Au commencement était Mariem

En février 2017, j’ai rencontré Mariem à la Maison Rose. Une adolescente murée dans des silences qui hurlaient je ne sais quelle indicible douleur . Elle était enceinte de cinq mois et m’avait chanté en wolof la tragédie des enfants des rues. C’est Mariem qui m’a donné envie d’amener le Salon idéal à la Maison Rose. Lorsque j’ai fait part ce jour là, à la douzaine de jeunes filles alors présentes, de ce désir un peu fou de revenir partager avec elles des moments de musique, Mariem m’a regardée sans sourire et a simplement laissé tomber ces mots : « Ca nous ferait un très grand bonheur.» Alors j’ai promis. Promis de revenir avec mes amis géniaux et généreux du Salon idéal. Promis sans avoir la moindre idée de la manière dont nous financerions ce voyage. Mais une promesse est une promesse et, finalement, nous sommes là...

A la Maison Rose, les filles viennent poser leurs valises, se ressourcer, partir à la découverte d’elles-même et apprendre à aimer ces enfants trop souvent nés de viols ou de clients inconnus. Elles restent aussi peu ou aussi longtemps qu’elles le souhaitent. Je ne savais donc pas si nous allions retrouver Mariem mais je l’espérais tellement!

Mariem était là, nous nous sommes tout de suite reconnues. Quel changement pourtant! Mariem parle, Mariem sourit, Mariem berce sa petite Mona de deux mois. Mona comme Mona Chasserio qui a fondé la Maison Rose, havre de paix au coeur du plus misérable des quartiers de Dakar.

Nous nous installons sur le toit de la Maison Rose. Il fait chaud mais il y a un peu d’air. Les rumeurs du quartier montent jusqu’à nous mais, très vite, chacun tend l’oreille à la musique. Il y a là de très jeunes femmes, les petits garçons du foyer voisin, des bébés, des petites filles et aussi irina, Marion, Pierre-François et Matteo. Gwendal et Louis arriveront demain.

Nous sommes là pour écouter. Ecouter les chants qu’on voudra bien partager avec nous. Profiter de ces moments pour faire connaissance, nous présenter, proposer des morceaux dont chacun sera libre de s’emparer ou non.

Mariem est la première à chanter. Elle reprend «Enfant des rues» et, l’espace d’un instant,  son regard retrouve la noirceur de ce jour de février. Mais Matteo et Pierre-François lui demandent de reprendre son chant et, cette fois, l’accompagnent, la soutiennent. Le chant de Mariem devient celui de tous et le sourire revient.

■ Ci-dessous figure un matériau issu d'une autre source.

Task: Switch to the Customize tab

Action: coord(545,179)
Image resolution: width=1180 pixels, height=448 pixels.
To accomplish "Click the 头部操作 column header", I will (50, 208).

Fatou chantera à son tour, un chant poignant qui parle de paix en Casamance, sa terre natale. Chacune puis chacun apporte son chant en offrande entre les morceaux proposés par Irina, Marion, Matteo et Pierre-François. Les barrière tombent, les mains battent en mesure, les tout-petits dansent, un djembé apparait entre les mains d’Awa. La glace est rompue, d’ailleurs nous mourons de chaud. Et de faim! Nous proposons une trêve!

Après le déjeuner, nous retrouvons sur la terrasse Mariem, Fatou, Awa et Ana. Nos volontaires pour travailler en petit groupe avant de retrouver les autres. Mais entre temps les petits sont rentrés de l’école et se sont invités. Alors nous nous adaptons et l’après-midi s’écoule doucement autour de ce qui nous réunit tous et toutes, nous les mères du Salon Idéal, elles les si jeunes mamans de la Maison Rose, eux les  petits qui s’approprient avec tant d’aisance chaque proposition musicale : les berceuses. Les leurs, les nôtres, celle de Brahms comme celle que Pierre-François a appris de sa compagne chilienne...
Duke Ellington pour se dire au revoir et à demain.  Louis et Gwendal arrivent en même temps que nous à la maison. Demain ils seront avec nous. C’est bientôt le soir et cela fait tout juste 24 heures que nous sommes ici. Une journée qui en vaut dix. Gracias a la vida.